If a string exceeds about 8000 codepoints, function mw.ustring.gcodepoint causes a stack overflow
https://de.wiktionary.org/wiki/Modul:User:Formatierer/String (function p.longString)
|mediawiki/extensions/Scribunto : master||Ustring: Let gcodepoint work with moderately long strings|
A somewhat more useful test case:
local s = "" for i = 0, 799 do s = s .. "0123456789" end mw.ustring.codepoint(s,1,8000)
The "stack overflow" itself isn't all that much of a concern, though. Lua's string module can do the same thing:
local s = "" for i = 0, 799 do s = s .. "0123456789" end string.byte(s,1,8000)
gives an error "stack overflow (string slice too long)" as well. I can't think of any great way to improve the error message for mw.ustring.codepoint, as it would basically require unpacking the array twice, once inside a pcall to detect the error condition and the second not to actually return the value.
gcodepoint, however, shouldn't suffer from this issue and should be fixed.

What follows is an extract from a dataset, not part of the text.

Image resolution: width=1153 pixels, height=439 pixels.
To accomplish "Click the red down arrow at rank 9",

In MediaWiki 1.29.0-wmf.7 this now works for strings longer than 8000 Codepoints, but the implementation still seems to be a bit inefficient, because now a string longer than about 30000 - 35000 codepoints causes an error due to cpu time limitations.

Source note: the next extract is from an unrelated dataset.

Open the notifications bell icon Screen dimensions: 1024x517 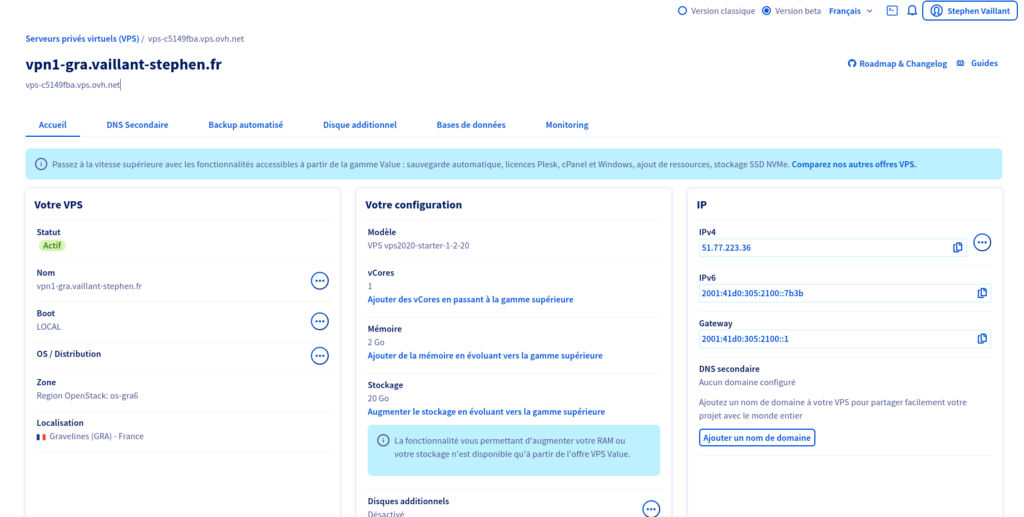click(911, 11)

At some point it's just going to take more CPU time to process than Scribunto allows. But if you want to try to make Scribunto's code more efficient you're welcome to contribute.
On the Lua side it starts here. The gcodepoint_init function it calls is in PHP, although that calls the PHP method just above to do most of the work. Maybe it'd be more efficient to call into PHP to fetch the one codepoint for each iteration (or to fetch batches of a few tens or hundreds) instead of generating the whole array at once.

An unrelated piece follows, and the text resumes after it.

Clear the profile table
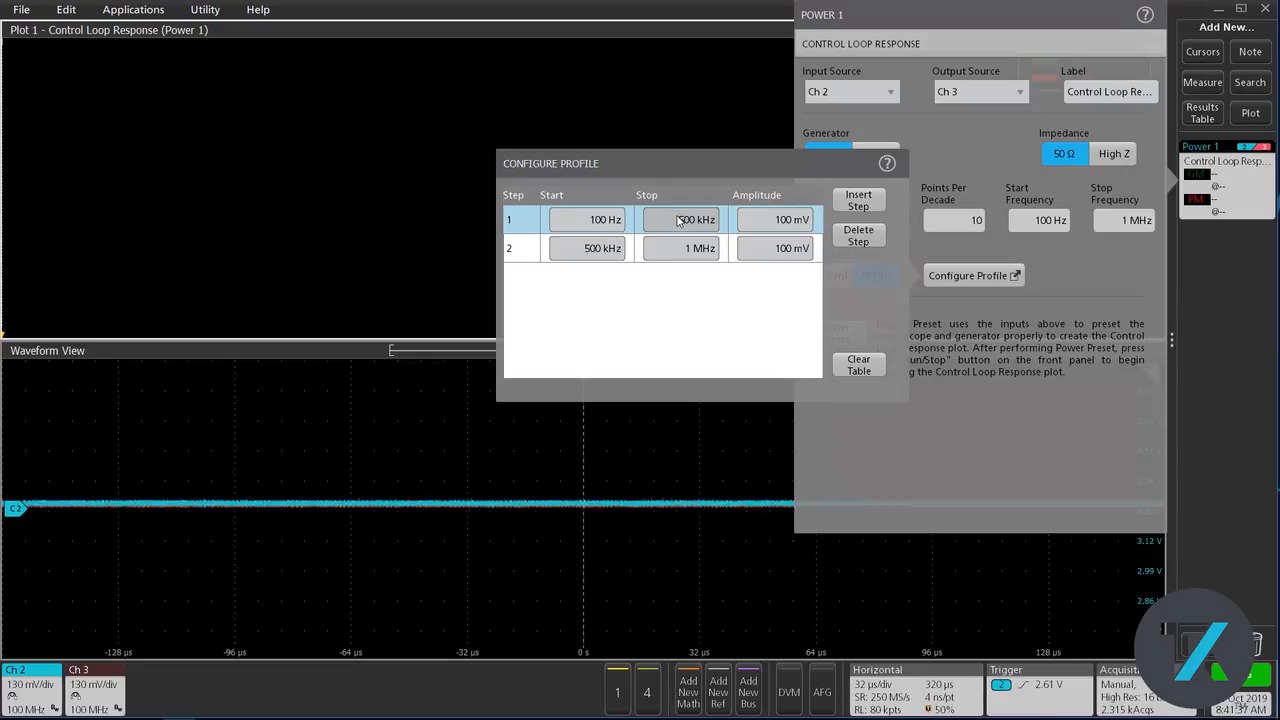This screenshot has height=720, width=1280. click(858, 364)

You could also look into the luasandbox PHP extension to see if you can improve efficiency there, particularly the code that turns a PHP array into a Lua table used when returning the array of codepoints to Lua (there's also the code that passes the string from Lua to PHP if you want, but that's very straightforward).
Ok, challenge accepted. I think the inefficency comes from the table.remove function. The longer the array is, more elements have to be shifted to the front of the array after removing the first element. As you said returning a single codepoint on every call without constructing the table would do the job. But you can also use a counter for returning the single elements from the array and free the memory of the array in a last step. Something like this.
local function php_gcodepoint( s, i, j ) checkType( 'gcodepoint', 1, s, 'string' ) checkType( 'gcodepoint', 2, i, 'number', true ) checkType( 'gcodepoint', 3, j, 'number', true ) local cp = gcodepoint_init( s, i, j or -1 ) local pos = 0 local cp1 return function () cp1 = cp[pos] pos = pos + 1 -- free memory if (pos >= #cp) then cp = nil end return cp1 end end
I think you're on to something there. You should put a patch for that into Gerrit so I can review it, see https://www.mediawiki.org/wiki/Gerrit/Getting_started for help getting started. I could do it, but then I would need to find someone else to review it and that can take a while sometimes.
A few notes to get started:
- I'd make cp1 a local inside the returned function instead of an upvalue, and give it a better name (even tmp would be better IMO).
- cp is 1-based like other Lua sequence-tables, so cp isn't a valid index and you're ending one too early.
- You'll need to add a check for cp == nil and return nil in that case.
- Code style: Indent with 1 tab, and omit the optional parentheses in the if condition.
I can wait. Following code will do it and let the garbage collector free the memory automatically.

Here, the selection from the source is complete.